Here’s why California is drought-free for a second straight year (2024)

A late-season storm is swinging into California this weekend, bringing heavy rain, mountain snow and strong winds.

It’s the latest in a stormy season in which 51 atmospheric rivers — jets of moisture from the Pacific — struck the West Coast, fueled in part by the strong El Niño climate pattern.

While California did not see the eye-popping rain and snow totals that it did last year, the storm door opened in January and has stayed open well into spring.

“This year had many weaker storms, but so many more of them that we are pretty much normal across the state,” said Chad Hecht, a research meteorologist at the Center for Western Weather and Water Extremes at the Scripps Institution of Oceanography in San Diego. “It’s abnormal to be this normal — we tend to be either really wet or really dry.”

Still, this season marks two relatively wet and snowy years in a row for the state — California is lush and green this spring with full reservoirs and a substantial snowpack that has yet to melt. And the state will enter the summer dry season drought-free for a second straight year.

Though El Niño is rapidly weakening, experts say this winter bore the signs of the climate pattern, both in California and nationally.

Southern California drenched

El Niño — the pattern associated with warmer-than-normal ocean temperatures over the tropical Pacific — tends to bring wet conditions to central and Southern California, and frequent storms drenched the southern part of the state this year, causing significant local flooding in San Diego, Los Angeles, Ventura and Santa Barbara. Though only one strong atmospheric river made a direct hit on California, it was a serious storm that dropped more than 8 inches of rain on Los Angeles between Feb. 4 and 6, the second-highest three-day rain total for the city. The region also saw damaging waves and landslides that often accompany an El Niño winter.

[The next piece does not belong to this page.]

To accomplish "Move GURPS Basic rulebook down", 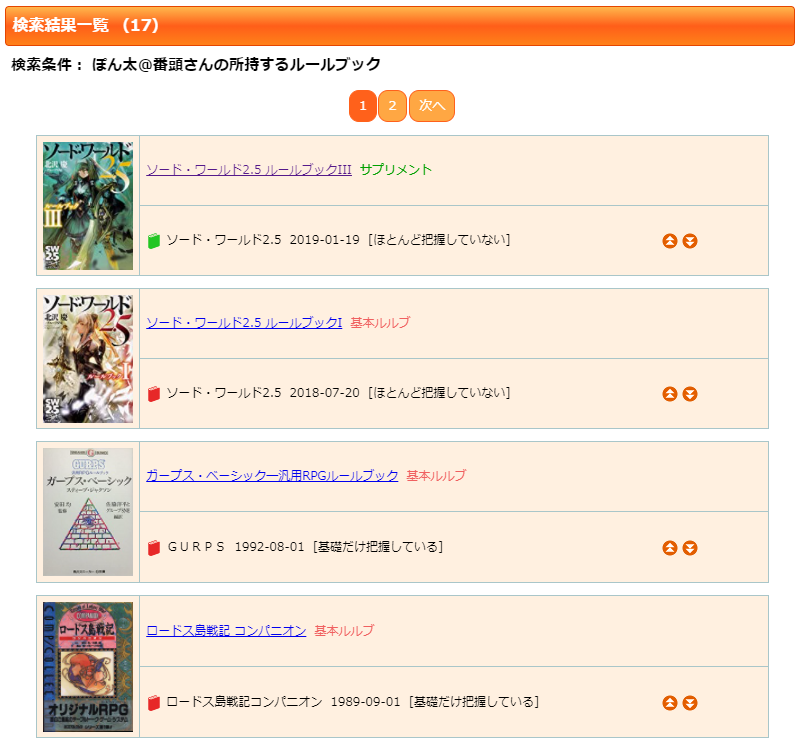I will 690,548.
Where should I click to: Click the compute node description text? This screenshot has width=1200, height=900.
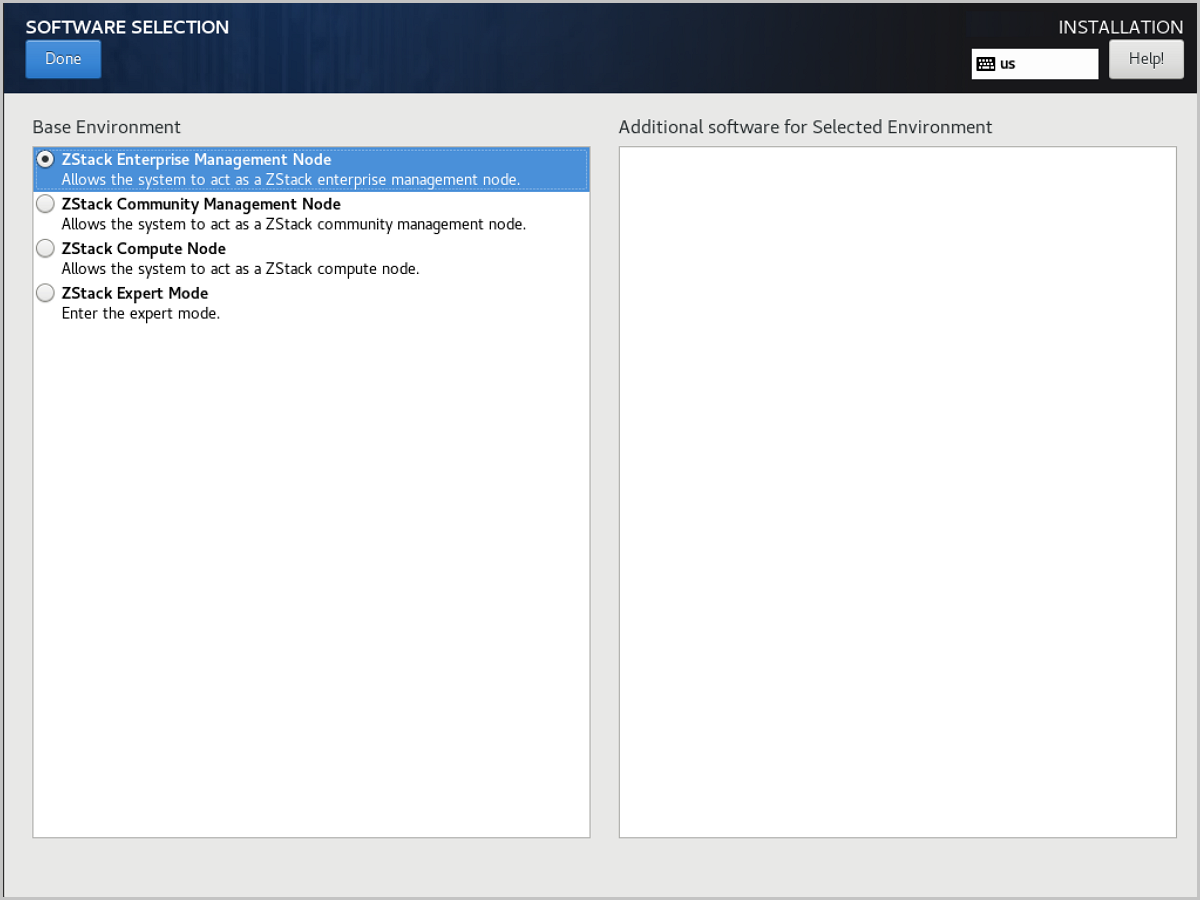coord(240,268)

Downtown Los Angeles has received 52.46 inches of rain and counting over the past two years — the wettest back-to-back water years since the late 1800s.

El Niño’s influence tends to be greatest in winter along the southern tier of the United States, and the wet signal extended into the southeastern part of the country, along the Gulf Coast and into Florida.


“We never have a perfect match, but we could clearly see the fingerprints of El Niño in this winter’s pattern,” Nat Johnson, a research meteorologist at the Geophysical Fluid Dynamics Laboratory at Princeton, said in an interview.

Seasonal outlooks issued last fall picked up the wet signals in the West and Southeast, and hinted at some other wet and dry patterns that emerged.

“For the most part, I would argue that the precipitation pattern that we observed generally corresponded to the forecasts, with some slight differences here and there,” said Andrew Hoell, a research meteorologist at the National Oceanic and Atmospheric Administration’s Physical Sciences Laboratory in Boulder, Colo.

Mountain snow rebounds

The Western snow season got off to a dismal start this year, but snowstorms kicked off in January and continued into March and April.


California’s snowpack rebounded nicely and is 115 percent of normal, up from 28 percent in early January. This year marks the first time in more than a decade that California has seen consecutive above-average snow years.

Key water regions of the Mountain West also fared well this year, including the upper Colorado River basin, which saw above-average snowpack for the second straight year. Concerning “snow drought” conditions, however, blanket the Northern Rockies to the Pacific Northwest because of drier conditions and above-average winter temperatures.

“This pretty much follows the pattern that we tend to see during an El Niño event — above-average snowpack in the south and below-average snowpack in the north,” Hoell said.

Atmospheric rivers are the wild card

The past two stormy winters in California unfolded under very different climate setups in the equatorial Pacific — La Niña in 2023 and El Niño in 2024.


“Last year we expected dry and we ended up getting one of the wetter years on record, and that’s because we got more atmospheric rivers than we typically see in a La Niña year,” said Hecht, the Scripps research meteorologist.

Atmospheric rivers are a wild card that can make or break a water year out West — and cause it to veer wildly from seasonal outlooks.

“I think what it tells us is that El Niño and La Niña may tilt the odds in favor of one outcome or another, but still almost anything can happen due to the confounding effects of the chaotic climate system,” Johnson said.

Other high-profile forecast misses over the past decade have fueled skepticism about El Niño’s relevance as a climate predictor. During 2015-2016, the strongest El Niño on record, much of California and the Southwest ended up drier than normal.

“If we look over the entire record since 1950, we generally do see that El Niño-La Niña is a fairly reliable signal on the seasonal time scale,” he said. “Our opinions may have been biased by some of the recent misses, but I don’t think there’s any strong evidence that the signal from El Niño is becoming less reliable.”